Each side of the pathway lie shallow troughs, always full.
Beneath that staging mentioned is a bed of leaves, interrupted by a tank
here, by a group of ferns there, vividly green. Slender iron pipes run
through the house from end to end, so perforated that on turning a tap
they soak these beds, fill the little troughs and hollow bricks, play in
all directions down below, but never touch a plant. Under such constant
drenching the leaf-beds decay, throwing up those gases and vapours in
which the orchid delights at home. Thus the amateur should arrange his
greenhouse, so far as he may. But I would not have it understood that
these elaborate contrivances are essential. If you would beat Nature, as
here, making invariably such bulbs and flowers as she produces only
under rare conditions, you must follow this system.
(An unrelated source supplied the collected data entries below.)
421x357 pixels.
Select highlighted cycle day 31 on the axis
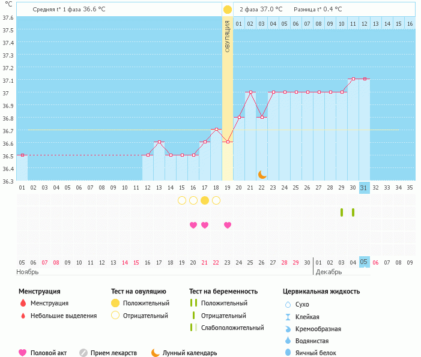click(364, 187)
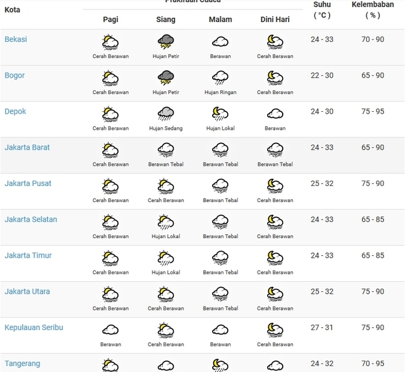The image size is (405, 372).
Task: Click Jakarta Pusat's Dini Hari moon-cloud icon
Action: click(275, 186)
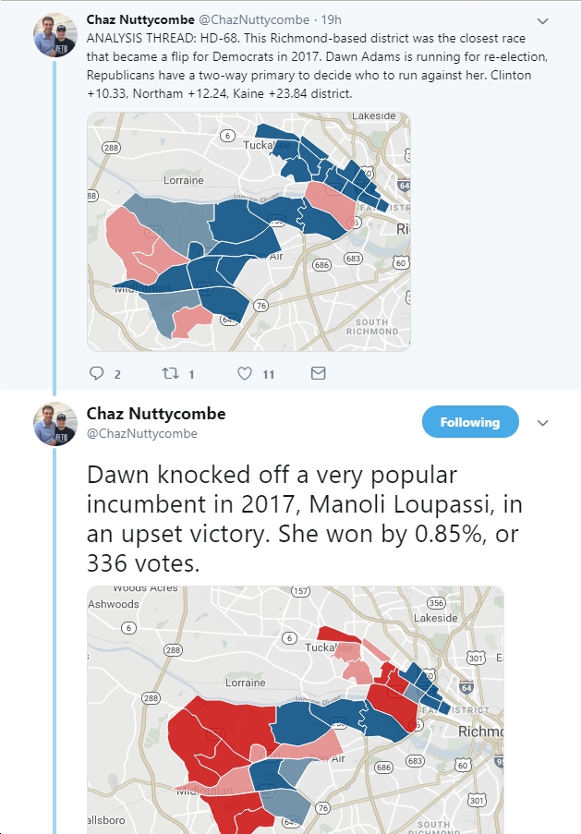This screenshot has height=834, width=581.
Task: Toggle the blue Following button
Action: coord(470,422)
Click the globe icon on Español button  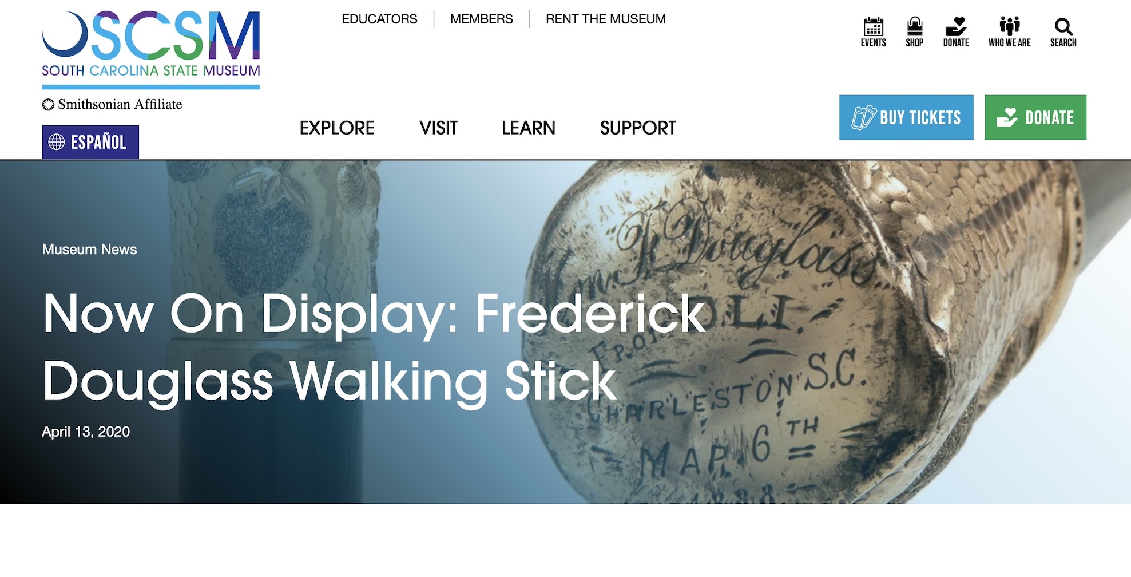pyautogui.click(x=56, y=142)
But orchids are not
exacting.
The house opens, at its further end, in a magnificent structure designed
especially to exhibit plants of warm species in bloom. It is three
hundred feet long, twenty-six wide, eighteen high--the piping laid end
to end, would measure as nearly as possible one mile: we see a practical
illustration of the resources of the establishment, when it is expected
to furnish such a show. Here are stored the huge specimens of
_Cymbidium Lowianum_, nine of which astounded the good people of Berlin
with a display of one hundred and fifty flower spikes, all open at once.